The U.S. Food and Drug Administration (FDA) issued a Complete Response Letter (CRL) to Accord Healthcare Inc. for its New Drug Application (NDA 218762) concerning paclitaxel protein-bound particles for injectable suspension. The FDA found the application unapprovable in its current state due to significant deficiencies. Key issues include unresolved observations from surveillance inspections of both the drug product and drug substance manufacturing facilities.

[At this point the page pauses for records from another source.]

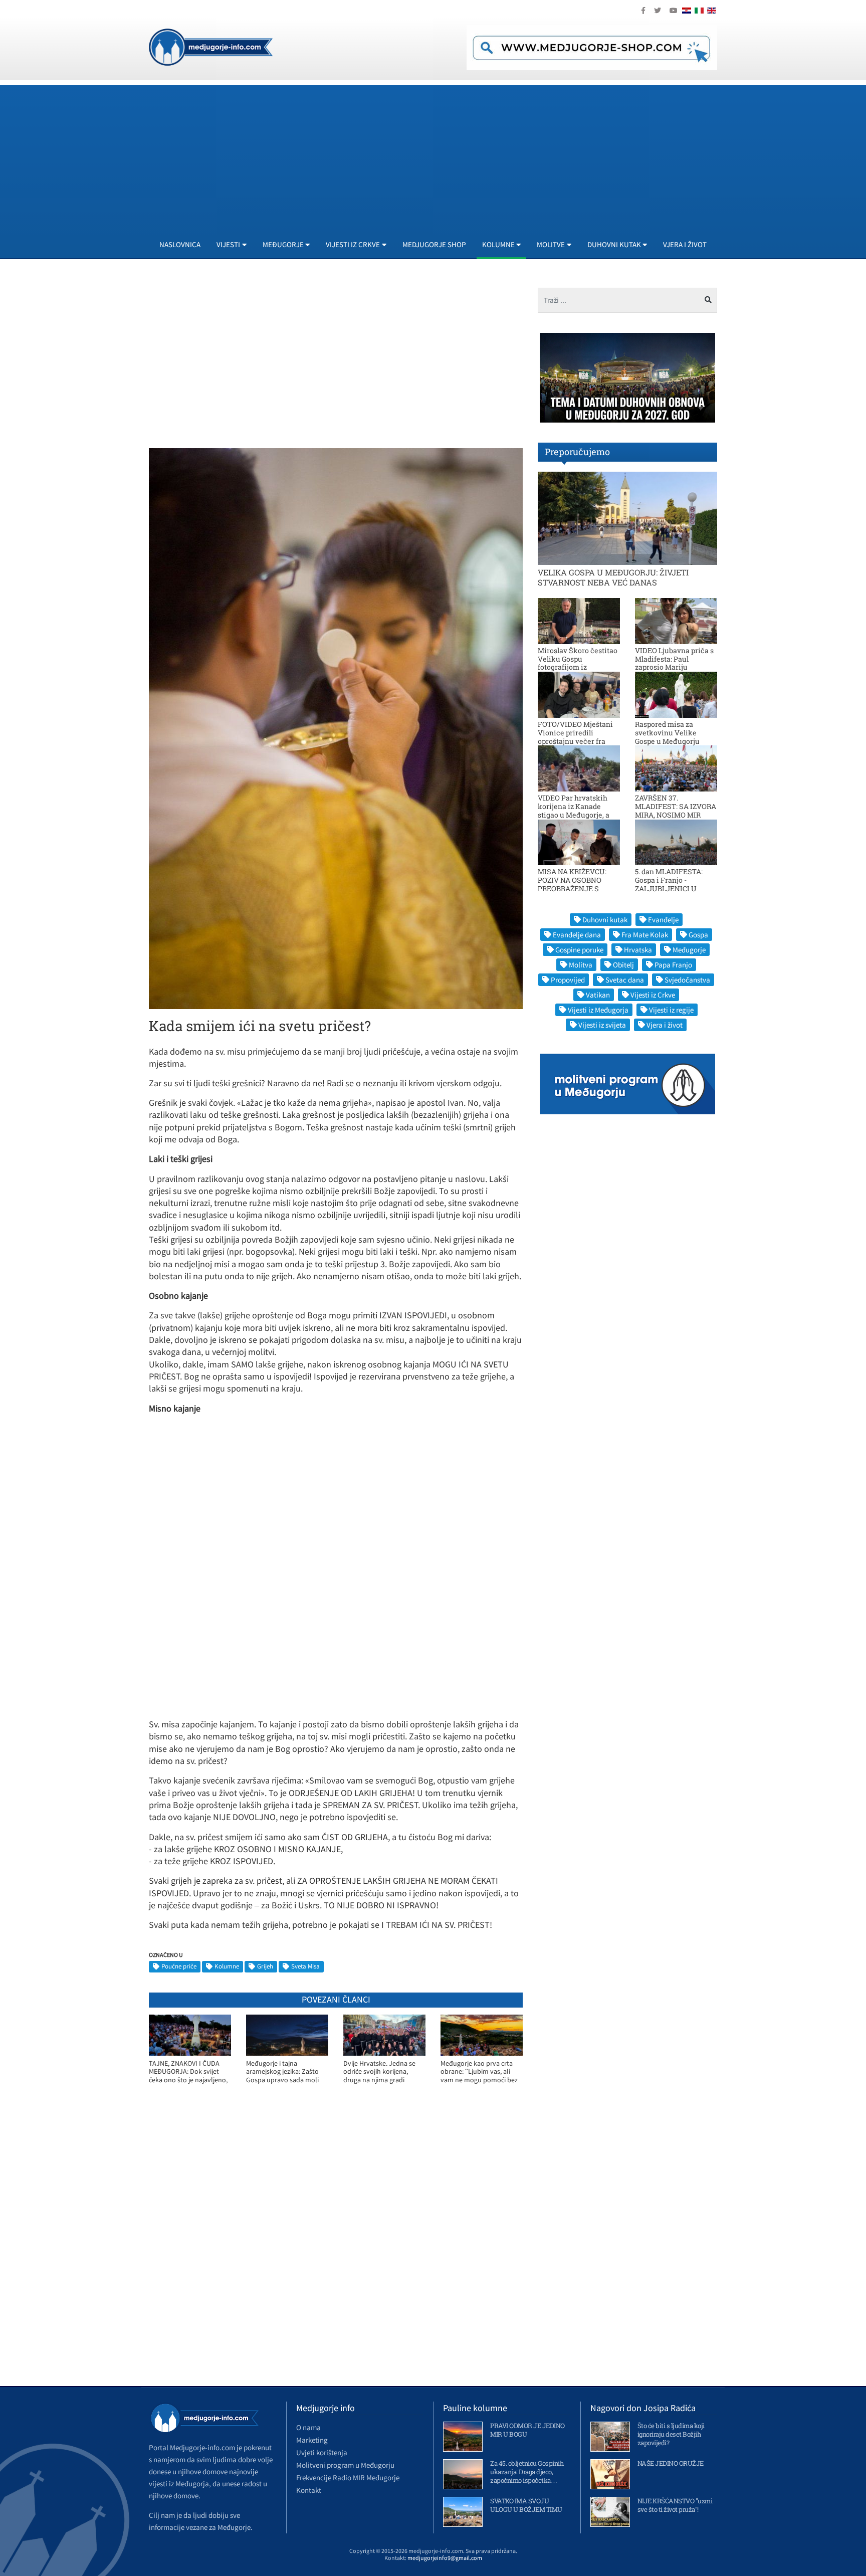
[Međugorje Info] (211, 46)
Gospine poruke (579, 949)
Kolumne (226, 1966)
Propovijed (568, 979)
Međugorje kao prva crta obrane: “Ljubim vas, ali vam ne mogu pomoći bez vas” (479, 2072)
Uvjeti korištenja (321, 2452)
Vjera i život (685, 244)
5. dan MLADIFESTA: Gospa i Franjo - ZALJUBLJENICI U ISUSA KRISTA (669, 884)
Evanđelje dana (577, 934)
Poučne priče (178, 1966)
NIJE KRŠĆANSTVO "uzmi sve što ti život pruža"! (675, 2505)
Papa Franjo (673, 964)
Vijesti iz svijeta (602, 1025)
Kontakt (308, 2490)
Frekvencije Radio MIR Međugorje (347, 2477)
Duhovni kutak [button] (614, 244)
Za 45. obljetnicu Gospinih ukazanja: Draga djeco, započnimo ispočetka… (526, 2472)
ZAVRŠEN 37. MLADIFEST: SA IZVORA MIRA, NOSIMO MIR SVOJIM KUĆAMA (675, 810)
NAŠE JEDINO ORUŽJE (670, 2463)
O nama (308, 2427)
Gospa (698, 934)
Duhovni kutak (604, 919)
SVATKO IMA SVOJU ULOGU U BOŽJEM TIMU (526, 2505)
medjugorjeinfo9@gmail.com (444, 2557)
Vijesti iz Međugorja (598, 1010)
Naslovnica (179, 244)
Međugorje (689, 949)
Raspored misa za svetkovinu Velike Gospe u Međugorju (667, 732)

Satisfactory resolution of these manufacturing practice deficiencies is mandatory for approval. Furthermore, Accord Healthcare is required to provide a comprehensive safety update, in accordance with 21 CFR 314.50(d)(5)(vi)(b). This update must detail any significant changes in the safety profile, incorporate new clinical trial data, compare adverse event frequencies, and provide updated worldwide safety experience, among other specific requirements. Comments on proposed prescribing information, carton, and container labeling are reserved until these primary issues are adequately addressed. Accord Healthcare must resubmit the application within one year, fully addressing all identified deficiencies, or take other available actions, such as requesting an extension. The company may also request a meeting with the FDA to discuss the necessary steps for approval. The product cannot be legally marketed until written approval is granted by the FDA.